◆ Stored records
★ ★ ★ ★ ★

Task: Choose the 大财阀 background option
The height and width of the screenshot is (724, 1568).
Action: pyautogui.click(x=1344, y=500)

★ ★ ★ ★ ★

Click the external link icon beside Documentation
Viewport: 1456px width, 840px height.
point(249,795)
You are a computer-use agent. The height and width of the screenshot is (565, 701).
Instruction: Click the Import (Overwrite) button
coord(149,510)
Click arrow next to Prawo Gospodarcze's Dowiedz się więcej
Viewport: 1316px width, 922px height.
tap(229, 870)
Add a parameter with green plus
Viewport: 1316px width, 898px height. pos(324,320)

★ ★ ★ ★ ★

◆ What to do
Copy the records without changes, from the line with "Click the external" up to and including the line with "Viewport: 1316px width, 898px".

◆ The reply
Click the external link icon beside Documentation
Viewport: 1456px width, 840px height.
point(249,795)
You are a computer-use agent. The height and width of the screenshot is (565, 701).
Instruction: Click the Import (Overwrite) button
coord(149,510)
Click arrow next to Prawo Gospodarcze's Dowiedz się więcej
Viewport: 1316px width, 922px height.
tap(229, 870)
Add a parameter with green plus
Viewport: 1316px width, 898px height. pos(324,320)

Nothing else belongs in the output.